Mr. H. W. WINKLER (Lisgar):

Mr. Speaker, I should like to give a few of what I consider the most important reasons why I am going to support the government and vote against the amendment. I believe the return

The Budget-Mr. Winkler

of prosperity to this country has resulted in large measure from our trade relations with other countries, and further I believe the government has concluded with our best customer, Great Britain, a trade treaty that will facilitate the flow of trade in both directions. I consider it most important that trade should flow in both directions. It is conceded that if we are to sell abroad we must buy abroad, though this may not apply in all particulars to all commodities. In the case of nickel, for instance, we know that nowadays there is such a demand for that commodity that nations will take it at whatever price they have to pay, but with regard to raw materials generally we know that this dominion, producing such commodities in large amounts, must sell them in world markets, and the trade treaty that has been negotiated with Great Britain will increase our ability to sell abroad. As I have said, in return for selling we must buy and, as the hon. member for Marquette (Mr. Glen) pointed out this is perhaps one of the most important reasons for supporting the government at this time.
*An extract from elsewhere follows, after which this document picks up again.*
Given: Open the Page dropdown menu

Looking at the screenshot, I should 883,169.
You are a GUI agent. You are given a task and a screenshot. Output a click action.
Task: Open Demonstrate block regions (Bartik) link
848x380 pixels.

Rather than deal with the whole range of raw materials, the products of the forest, the sea, the mine and the farm, I shall content myself with discussing the products of the farm and in particular our most important commodity in the world market to-day, wheat.

With the consent of the house I should like to place on Hansard figures of wheat production and consumption in Canada for the years 1921-22 to 1935-36, inclusive, as supplied by the dominion bureau of statistics.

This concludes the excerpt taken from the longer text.